● ABOUT THIS TASK: Every line from the one with "Click the red asterisk beside 公開" through the end of the entries below should be written out exactly; the pictures should not.

[Source records]

==============================

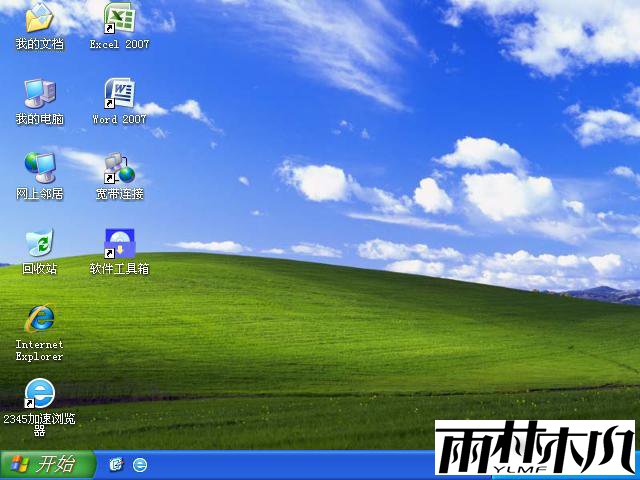
Task: Click the 回收站 recycle bin icon
Action: point(39,242)
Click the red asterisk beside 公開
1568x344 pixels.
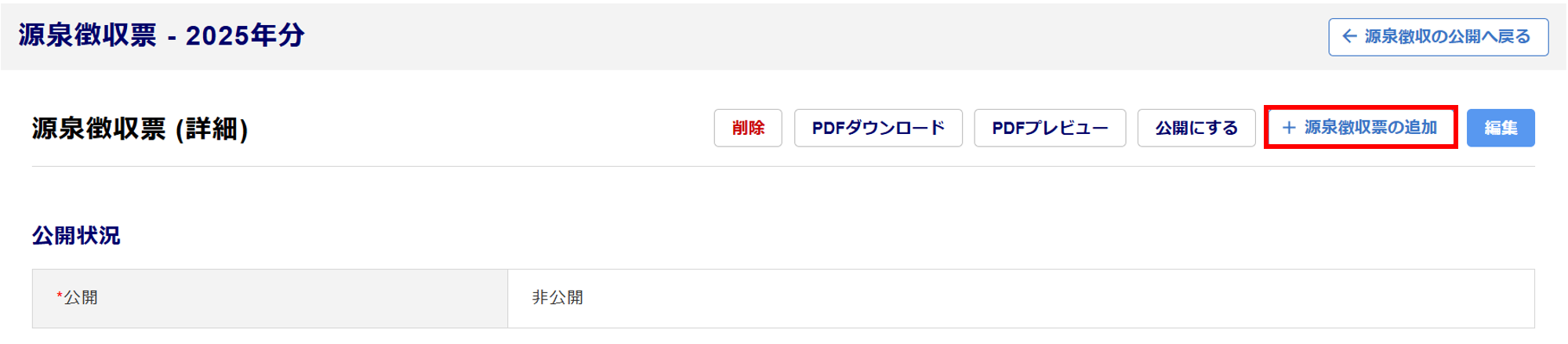(60, 296)
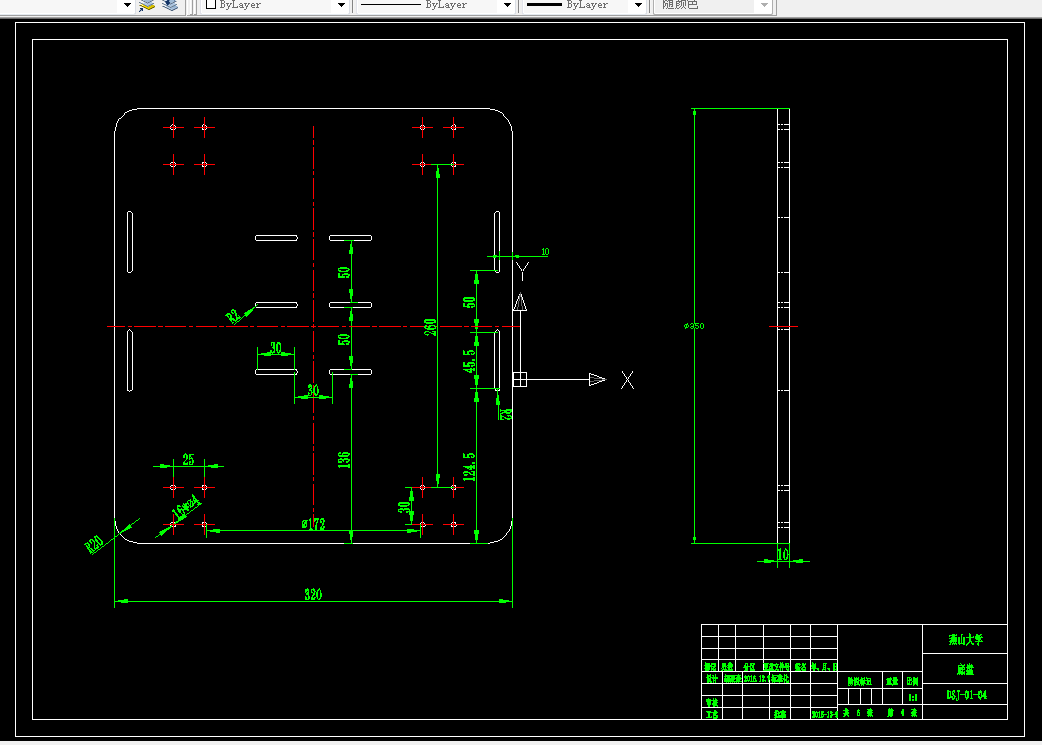Click the 底盘 part name cell
Image resolution: width=1042 pixels, height=745 pixels.
[965, 669]
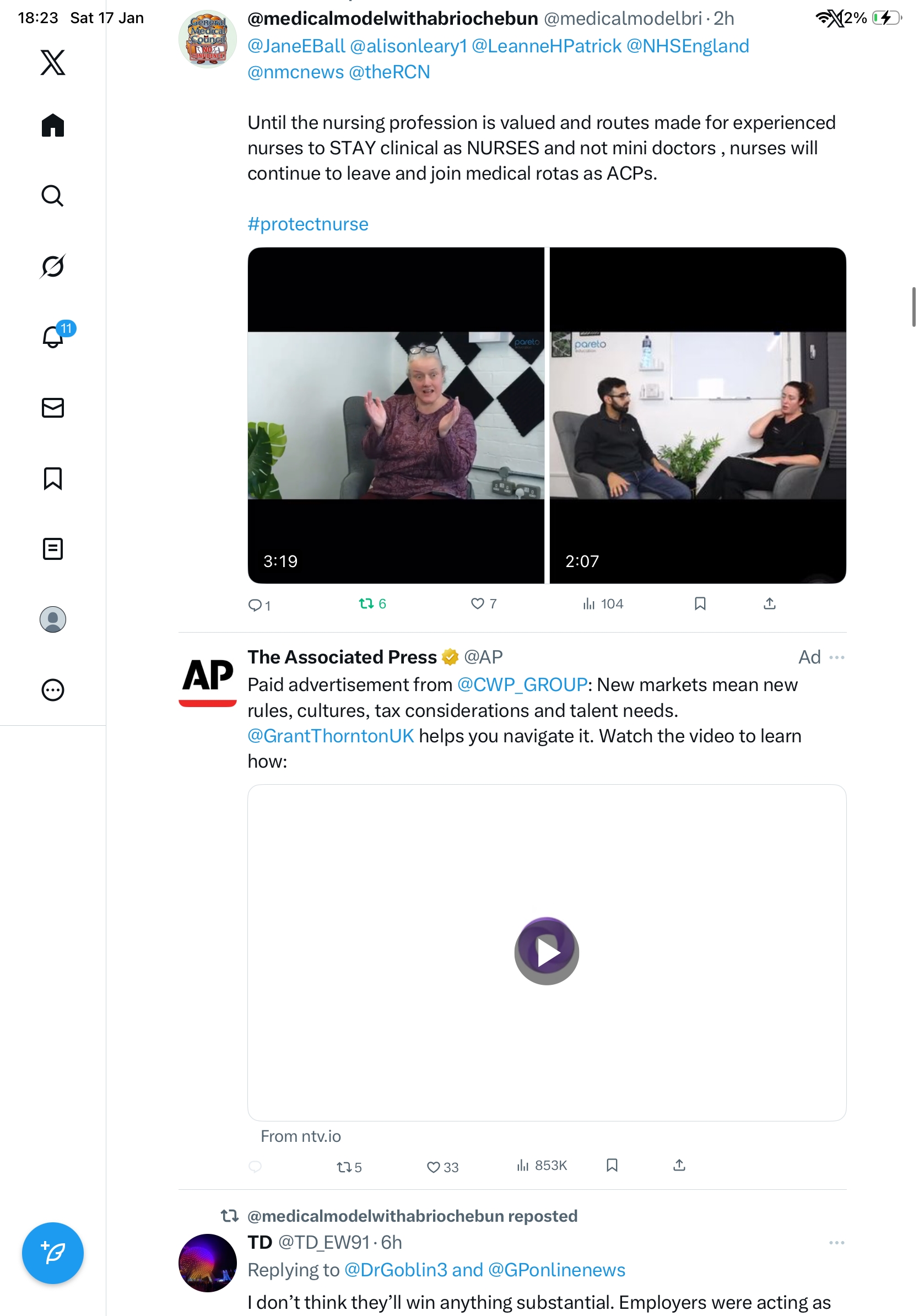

==============================

● RESULT FOR THIS TASK:
Click the red asterisk beside 公開
1568x344 pixels.
(60, 296)
Click the 底盘 part name cell
Image resolution: width=1042 pixels, height=745 pixels.
[965, 669]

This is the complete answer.